The group consisted of 2nd year BSc (Hons) students, studying Agricultural Technology at the College of Agriculture, Food & Rural Enterprise. The goal of the college’s annual European study tour was to give students a European perspective on a range of agriculture-related issues, including technical and scientific innovation, the impact of Brexit, and supports given for rural development.
The students sat in on an Agricultural Committee meeting of the European Parliament and had an opportunity to network with MEPs and staff from the European Commission.
They also met policy advisers from the British Agricultural Bureau and the Irish Co-Operative Organizational Society, who discussed their role in informing their respective members at home and lobbying on their behalf on policy matters.
They visited a diversified arable business that grows and processes oilseed rape, using it to make salad dressings which are sold throughout Belgium.
Other visits included an independent cheese maker, the Belgian Blue Bull Breeding Station in Ciney, a chocolate producer in Brussels, and an unforgettable tour of BelOrta, the largest cooperative auction in Europe, as well as the Stella Artois brewery in Leuven.
There was history and culture, as well as agriculture. The group also took an enlightening tour of the battlefields around Ieper.
Follow-up workshops, organised by Irish College Leuven, encouraged students to think about both culture-specific and transferable practices.
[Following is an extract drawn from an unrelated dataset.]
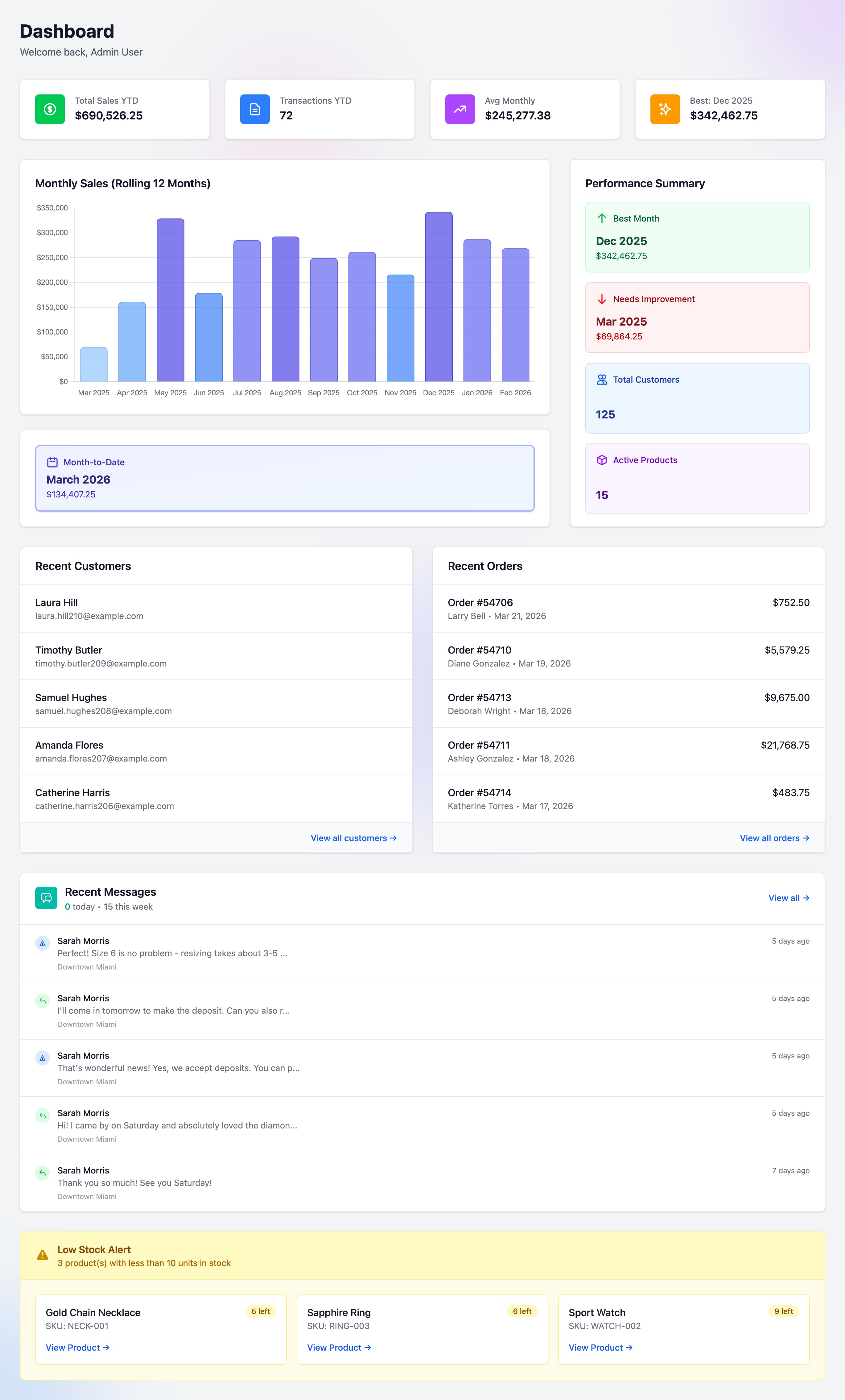
Task: Click the red downward arrow beside Needs Improvement
Action: coord(601,299)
So, if the focus of Herent Research Station is the unique vegetable Belgian endive, its research topics, such as waste valorization and innovative crops, offer ideas to try out back home.
The trip encouraged students to think broadly about the food economy, how to produce, ingredients, products, markets, and consumers all interact.
Meeting the actual people who form and influence Europe’s agricultural policy helped turn theory into real-life for them, underlining how important it is to be plugged into this network.
Likewise, being able to engage first-hand with farmers, food producers, and policymakers, seeing how things are done differently from one culture to another, was a transformative experience. It helped students to think outside the box and to develop the initiative and flexibility demanded by today’s fast-moving, globalized agri-industry sector.